El âlem çalışıyor fethetmeye Merih’i

Sen cebinde kaybettin güneş dolu tarihi…

Necip Fazıl

Bazen “Maziye bir kutsiyet mi atfediyorum?” diye sormaktan kendimi alamıyorum. Neden böyle olduğunu bilmek çok güç… Ama mazi denince sanki her zaman güzel, her zaman içimi titreten hadiseler olmuş gibi geliyor bana. Aslında yaptığım geçmişi kutsamak, tarihi mübarek saymak değil; geçmişi güzel anmak, güzeli görmek muhtemelen yaptığım. Belki de öyle görmek istiyorum. Bilemiyorum… Fakat baktığın yer güzelse nasıl kötü görebilirsin?

Belki de bu yüzden her ne vakit tarihle ilgili bir kitap okuyacak olsam göğsüm kabarıyor, dilimde dualarla o vakitleri yâd ediyor halde buluyorum kendimi. Geçmiş zamanın hatrına bugünlerde yaşadığıma, yaşayabildiğime kanaat getiriyor, bugün için dünü hayır ile anıyorum. Böyle yapmayıp da mazisini, tarihini unutanları ise hafızasını kaybetmiş âdem sayıyor, daha sarih söyleyeyim; onlara acıyorum.

İşte bu yazı isimlerini işitince gönlümü sızlatan o civanmert, o hakperest, o sözle değil gönülle konuşan güzel insanlara bir mektup mahiyetindedir. Onların lisanına benzeyen bir kelam edebilmek için satırları tutuşturmak gayesindedir bu garip. Ama ne keder ki onlar çoktan terk ettiler bu diyarları; muhtemel ki şimdi onlar, cenneti fethetmek için hazırlanıyorlar. Ve uğrunda candan geçtikleri torunlarının onların isimlerini dahi söylemekten ar ettiklerini bilmiyorlar. Bilmesinler…

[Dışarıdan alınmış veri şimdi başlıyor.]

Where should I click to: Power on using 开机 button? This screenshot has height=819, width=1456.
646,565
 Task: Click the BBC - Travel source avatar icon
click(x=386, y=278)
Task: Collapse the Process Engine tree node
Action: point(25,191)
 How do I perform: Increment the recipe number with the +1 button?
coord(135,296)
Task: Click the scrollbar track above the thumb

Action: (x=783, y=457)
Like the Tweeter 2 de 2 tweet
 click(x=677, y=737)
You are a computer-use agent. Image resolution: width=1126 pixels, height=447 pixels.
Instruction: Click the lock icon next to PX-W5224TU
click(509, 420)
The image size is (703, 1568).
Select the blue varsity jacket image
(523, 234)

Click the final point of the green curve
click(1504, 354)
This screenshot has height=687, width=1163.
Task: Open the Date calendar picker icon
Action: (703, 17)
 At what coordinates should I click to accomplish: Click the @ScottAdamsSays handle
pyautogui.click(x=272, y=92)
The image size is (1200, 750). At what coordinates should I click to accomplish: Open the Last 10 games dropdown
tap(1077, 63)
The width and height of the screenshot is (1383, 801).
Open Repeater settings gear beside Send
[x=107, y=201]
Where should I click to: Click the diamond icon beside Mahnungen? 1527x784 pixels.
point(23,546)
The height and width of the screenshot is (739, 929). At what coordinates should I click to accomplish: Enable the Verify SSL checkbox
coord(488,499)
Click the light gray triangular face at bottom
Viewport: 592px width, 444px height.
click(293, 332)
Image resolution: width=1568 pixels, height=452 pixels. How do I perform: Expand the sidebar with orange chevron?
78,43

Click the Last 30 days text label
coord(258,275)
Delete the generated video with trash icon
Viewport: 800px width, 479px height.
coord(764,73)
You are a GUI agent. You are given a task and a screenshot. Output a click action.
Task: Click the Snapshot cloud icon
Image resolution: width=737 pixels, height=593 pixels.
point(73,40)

“Tarih bir milletin hafızasıdır” diyor Batılı bir düşünür. Ne de doğru söylüyor. Oysa belki bilerek-isteyerek belki de gayriihtiyarî hafızamızı yitirmeye mecbur bırakılıyoruz şimdilerde yaşayan bizler. Bundan yüz sene evvelinin dilinden hiç bir şey anlamıyoruz ve muhtemel ki bundan sonra da anlayamayacağız. Ne acı dedesi cihana kendi lisanını öğretirken kendi torunları dedesinin söylediğine bir mana veremiyor da Türkçe’den Türkçe’ye tercümeler yapıyorlar. Sonra onları kendilerine neredeyse “düşman” ilan edip binlerce yılda teşekkül etmiş lisanlarından “otuz altı” altın harfi yok sayıyorlar.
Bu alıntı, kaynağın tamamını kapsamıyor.